Despite these dramatic figures, the region was able to respond much better than it would have done 10 or 15 years ago. Economically, CEE is stronger, and its governments have more money to provide support where it is needed most. The region is more digitally adapted than it was, and people were able to work from home almost seamlessly, without any major impact on economic activity.

Outlook for 2021

In 2021, there are two areas that will be especially strong. Technology & E-commerce are proving very exciting and we have already seen how these sectors can create so-called “unicorns,” worth more than EUR 1 billion. The other key sector is Renewable Energy, as, despite the general turbulence, money is still pouring into green and clean energy. This is not unique to CEE, but reflects a widespread commitment to renewables across the board.

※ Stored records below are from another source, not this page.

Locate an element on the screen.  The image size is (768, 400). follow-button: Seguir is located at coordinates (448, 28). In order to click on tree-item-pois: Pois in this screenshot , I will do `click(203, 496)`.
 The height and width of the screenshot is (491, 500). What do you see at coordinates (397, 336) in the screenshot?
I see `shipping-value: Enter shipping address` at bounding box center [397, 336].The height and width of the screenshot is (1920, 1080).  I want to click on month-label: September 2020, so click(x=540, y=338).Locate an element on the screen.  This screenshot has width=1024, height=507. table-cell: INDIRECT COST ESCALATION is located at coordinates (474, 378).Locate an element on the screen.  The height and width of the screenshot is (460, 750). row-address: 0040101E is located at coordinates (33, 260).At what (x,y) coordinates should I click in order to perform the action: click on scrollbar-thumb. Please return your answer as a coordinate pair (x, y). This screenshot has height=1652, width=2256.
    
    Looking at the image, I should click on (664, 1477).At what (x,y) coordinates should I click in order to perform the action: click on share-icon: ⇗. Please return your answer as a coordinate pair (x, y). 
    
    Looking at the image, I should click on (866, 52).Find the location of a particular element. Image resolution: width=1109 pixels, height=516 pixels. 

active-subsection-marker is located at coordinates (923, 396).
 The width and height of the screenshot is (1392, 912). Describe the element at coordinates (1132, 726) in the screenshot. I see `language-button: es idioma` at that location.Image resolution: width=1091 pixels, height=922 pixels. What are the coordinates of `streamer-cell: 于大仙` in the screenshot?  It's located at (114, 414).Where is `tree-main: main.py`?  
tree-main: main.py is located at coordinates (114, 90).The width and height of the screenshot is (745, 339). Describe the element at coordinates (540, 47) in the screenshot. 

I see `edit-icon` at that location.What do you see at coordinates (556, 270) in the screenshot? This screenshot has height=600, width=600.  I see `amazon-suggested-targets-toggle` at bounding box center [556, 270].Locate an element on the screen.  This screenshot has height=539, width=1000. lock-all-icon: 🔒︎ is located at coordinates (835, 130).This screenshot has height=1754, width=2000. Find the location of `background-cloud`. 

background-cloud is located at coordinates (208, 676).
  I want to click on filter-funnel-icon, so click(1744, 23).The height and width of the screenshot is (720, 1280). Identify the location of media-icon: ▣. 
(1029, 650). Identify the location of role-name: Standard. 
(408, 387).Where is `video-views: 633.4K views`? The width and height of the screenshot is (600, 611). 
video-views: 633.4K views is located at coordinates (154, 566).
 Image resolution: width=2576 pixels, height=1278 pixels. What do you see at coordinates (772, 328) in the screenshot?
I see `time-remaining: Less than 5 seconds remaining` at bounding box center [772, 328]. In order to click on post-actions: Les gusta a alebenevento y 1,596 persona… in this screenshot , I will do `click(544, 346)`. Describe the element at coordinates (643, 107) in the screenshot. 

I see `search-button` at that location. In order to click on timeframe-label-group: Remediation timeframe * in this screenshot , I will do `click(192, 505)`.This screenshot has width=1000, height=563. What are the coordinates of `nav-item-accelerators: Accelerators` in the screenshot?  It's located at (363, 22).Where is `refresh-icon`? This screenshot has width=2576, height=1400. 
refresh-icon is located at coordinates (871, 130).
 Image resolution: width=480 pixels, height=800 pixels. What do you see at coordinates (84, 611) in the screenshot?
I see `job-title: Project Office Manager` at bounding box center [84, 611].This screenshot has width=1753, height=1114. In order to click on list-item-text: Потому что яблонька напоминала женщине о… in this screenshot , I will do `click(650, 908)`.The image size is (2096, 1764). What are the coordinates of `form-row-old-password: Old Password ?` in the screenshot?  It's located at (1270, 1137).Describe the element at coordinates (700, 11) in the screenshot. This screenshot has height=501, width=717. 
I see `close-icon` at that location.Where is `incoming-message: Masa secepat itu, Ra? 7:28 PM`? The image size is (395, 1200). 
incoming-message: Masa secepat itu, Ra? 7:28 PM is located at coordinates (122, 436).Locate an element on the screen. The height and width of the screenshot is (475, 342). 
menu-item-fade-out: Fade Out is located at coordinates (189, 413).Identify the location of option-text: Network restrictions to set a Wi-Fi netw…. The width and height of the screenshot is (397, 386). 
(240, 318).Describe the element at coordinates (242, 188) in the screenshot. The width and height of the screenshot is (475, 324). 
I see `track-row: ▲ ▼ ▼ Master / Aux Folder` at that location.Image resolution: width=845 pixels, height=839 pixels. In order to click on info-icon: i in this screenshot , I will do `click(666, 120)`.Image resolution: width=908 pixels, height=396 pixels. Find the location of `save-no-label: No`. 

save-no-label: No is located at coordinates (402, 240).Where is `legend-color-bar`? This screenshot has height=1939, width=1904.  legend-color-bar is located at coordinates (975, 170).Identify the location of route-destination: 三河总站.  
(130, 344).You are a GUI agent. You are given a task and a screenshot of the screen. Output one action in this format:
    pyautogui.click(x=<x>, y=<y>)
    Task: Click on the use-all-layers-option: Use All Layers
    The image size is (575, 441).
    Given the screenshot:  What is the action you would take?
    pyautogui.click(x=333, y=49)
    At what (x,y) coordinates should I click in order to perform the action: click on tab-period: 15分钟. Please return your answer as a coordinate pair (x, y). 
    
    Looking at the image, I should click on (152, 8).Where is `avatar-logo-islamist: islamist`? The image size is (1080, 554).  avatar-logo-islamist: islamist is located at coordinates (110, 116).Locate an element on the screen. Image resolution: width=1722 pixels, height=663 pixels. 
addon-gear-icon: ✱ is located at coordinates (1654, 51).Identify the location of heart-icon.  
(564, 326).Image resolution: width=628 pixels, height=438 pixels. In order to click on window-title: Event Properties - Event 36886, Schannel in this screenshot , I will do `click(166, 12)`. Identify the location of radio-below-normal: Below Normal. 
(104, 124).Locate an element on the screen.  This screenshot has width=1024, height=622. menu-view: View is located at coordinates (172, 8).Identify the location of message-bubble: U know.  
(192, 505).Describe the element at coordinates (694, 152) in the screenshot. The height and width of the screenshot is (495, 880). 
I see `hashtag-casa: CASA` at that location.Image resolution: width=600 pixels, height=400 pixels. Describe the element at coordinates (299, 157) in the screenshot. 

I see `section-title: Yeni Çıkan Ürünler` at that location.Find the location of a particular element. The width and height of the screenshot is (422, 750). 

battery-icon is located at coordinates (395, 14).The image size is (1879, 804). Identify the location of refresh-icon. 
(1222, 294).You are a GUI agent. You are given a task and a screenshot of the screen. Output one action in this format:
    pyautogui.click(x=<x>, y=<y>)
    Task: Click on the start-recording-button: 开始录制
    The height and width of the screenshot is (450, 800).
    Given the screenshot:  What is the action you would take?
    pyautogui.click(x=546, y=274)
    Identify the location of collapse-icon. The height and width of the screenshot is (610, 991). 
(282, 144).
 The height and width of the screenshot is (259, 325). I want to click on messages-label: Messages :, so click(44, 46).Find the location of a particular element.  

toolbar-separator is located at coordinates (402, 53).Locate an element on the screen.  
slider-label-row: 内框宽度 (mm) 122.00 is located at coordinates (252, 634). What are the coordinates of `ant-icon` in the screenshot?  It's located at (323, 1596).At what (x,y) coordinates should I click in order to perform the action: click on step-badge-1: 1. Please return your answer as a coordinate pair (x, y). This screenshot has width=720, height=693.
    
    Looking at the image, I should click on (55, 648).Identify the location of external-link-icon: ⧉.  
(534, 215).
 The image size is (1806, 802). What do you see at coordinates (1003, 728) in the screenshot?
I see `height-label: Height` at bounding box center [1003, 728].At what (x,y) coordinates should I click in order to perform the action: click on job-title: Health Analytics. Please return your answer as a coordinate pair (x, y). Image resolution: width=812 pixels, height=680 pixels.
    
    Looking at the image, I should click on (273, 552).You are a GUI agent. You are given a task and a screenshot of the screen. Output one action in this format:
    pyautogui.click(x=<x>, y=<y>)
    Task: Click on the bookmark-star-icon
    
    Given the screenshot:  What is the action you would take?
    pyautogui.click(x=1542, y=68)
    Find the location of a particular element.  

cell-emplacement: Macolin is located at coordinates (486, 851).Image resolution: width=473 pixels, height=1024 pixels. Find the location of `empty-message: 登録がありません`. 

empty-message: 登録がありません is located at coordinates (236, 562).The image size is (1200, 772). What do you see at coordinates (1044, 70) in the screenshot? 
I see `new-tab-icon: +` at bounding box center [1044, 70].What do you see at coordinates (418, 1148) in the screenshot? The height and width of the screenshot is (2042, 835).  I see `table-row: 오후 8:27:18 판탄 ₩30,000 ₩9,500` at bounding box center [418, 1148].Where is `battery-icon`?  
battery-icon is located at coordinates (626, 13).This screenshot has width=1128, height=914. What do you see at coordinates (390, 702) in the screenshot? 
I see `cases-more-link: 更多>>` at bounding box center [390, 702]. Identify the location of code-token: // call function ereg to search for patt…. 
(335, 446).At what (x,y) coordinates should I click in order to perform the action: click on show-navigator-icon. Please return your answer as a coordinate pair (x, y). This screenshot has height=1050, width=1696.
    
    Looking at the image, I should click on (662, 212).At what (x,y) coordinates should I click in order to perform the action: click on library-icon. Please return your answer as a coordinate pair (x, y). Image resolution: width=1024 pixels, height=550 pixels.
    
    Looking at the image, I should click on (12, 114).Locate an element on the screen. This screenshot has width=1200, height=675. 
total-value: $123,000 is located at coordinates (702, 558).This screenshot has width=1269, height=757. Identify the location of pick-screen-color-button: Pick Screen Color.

Towards the end of 2020, people rushed to sign deals that they had been unable to complete earlier in the year. This trend picked up in the autumn, and there remains a decent pipeline of activity in most countries, which is a good sign for 2021. Although it may be too early to assess the long-term impact of the pandemic, as far as M&A goes, the underlying trends that were driving deals at the start of 2020 have not gone away, and in many cases they have only gathered pent-up momentum. It appears that investors and advisers have remained busy during the crisis and are braced for activity to accelerate this year. Ultimately, whether we see a V-shaped or U-shaped recovery, the signs point to 2021 being significantly busier than 2020.

Despite the upheaval over the last year, it appears that M&A activity in the CEE region is resilient enough to absorb the shocks, and deal activity in some sectors and countries is set to return to previous levels in the near future.